------ RECORDED DATA

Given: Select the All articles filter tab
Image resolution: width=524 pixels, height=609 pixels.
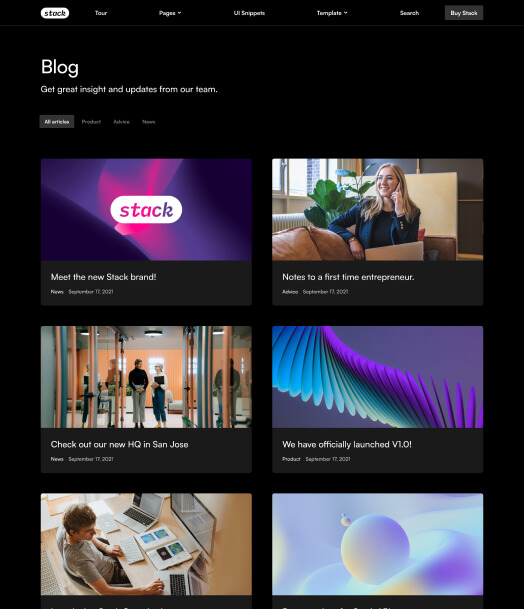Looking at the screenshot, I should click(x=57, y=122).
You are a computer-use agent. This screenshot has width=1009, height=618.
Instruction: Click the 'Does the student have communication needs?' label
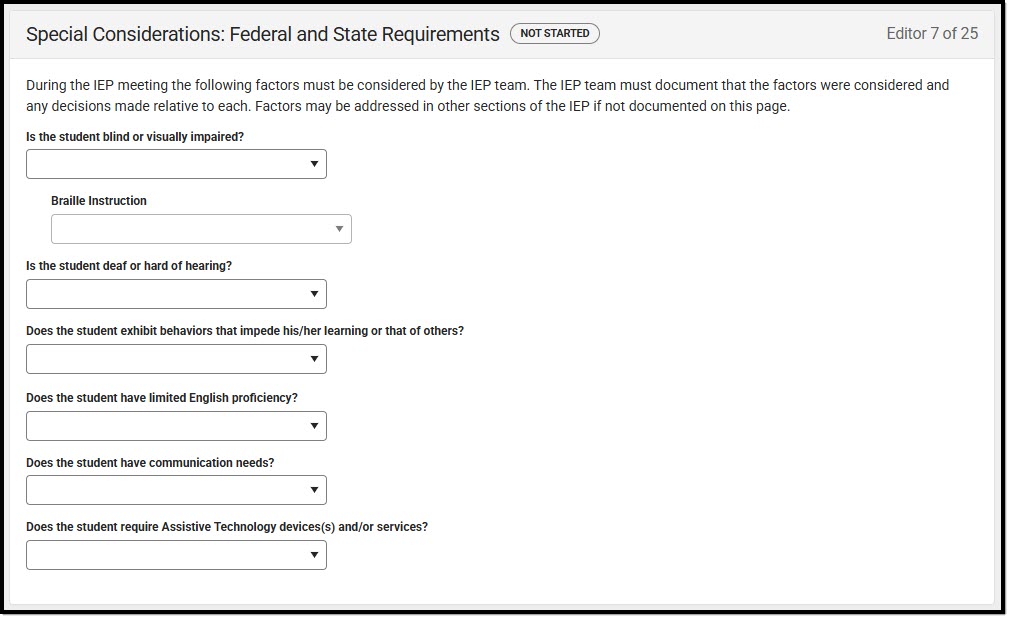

------------
------ RECORDED DATA

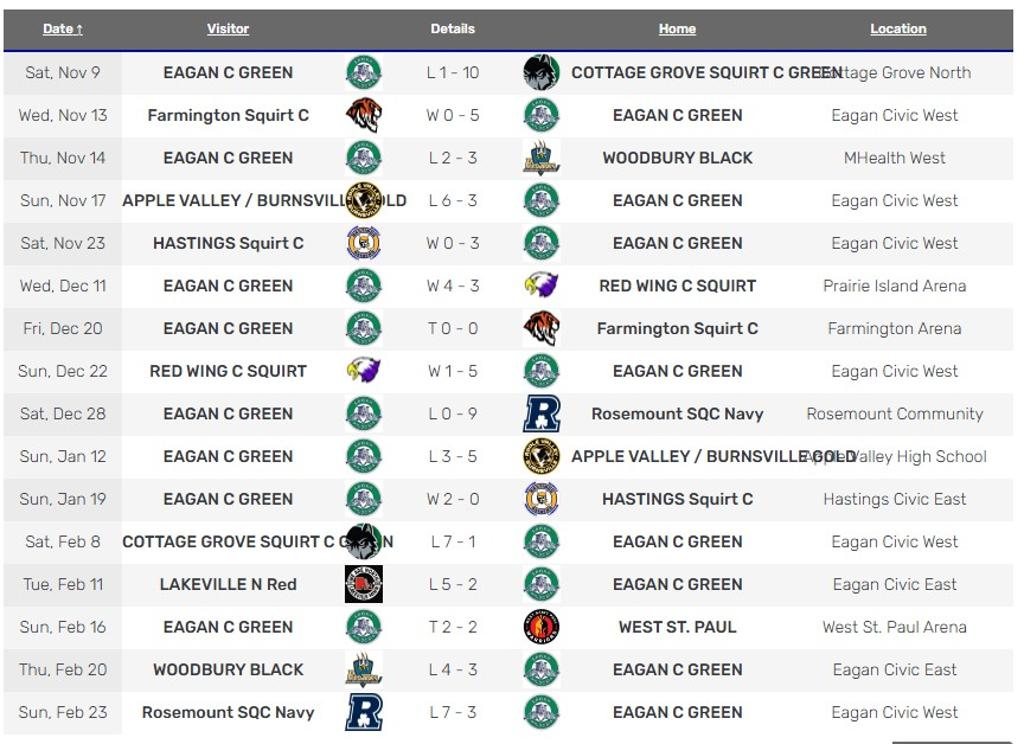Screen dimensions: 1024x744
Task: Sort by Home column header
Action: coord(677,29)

------------

Using the listing above, reproduce word for word every line from the one containing "Given: Select the All articles filter tab" through the one containing "Instruction: Click the". Pictures must be left out.

REPLY:
Given: Select the All articles filter tab
Image resolution: width=524 pixels, height=609 pixels.
Looking at the screenshot, I should click(x=57, y=122).
You are a computer-use agent. This screenshot has width=1009, height=618.
Instruction: Click the 'Does the student have communication needs?' label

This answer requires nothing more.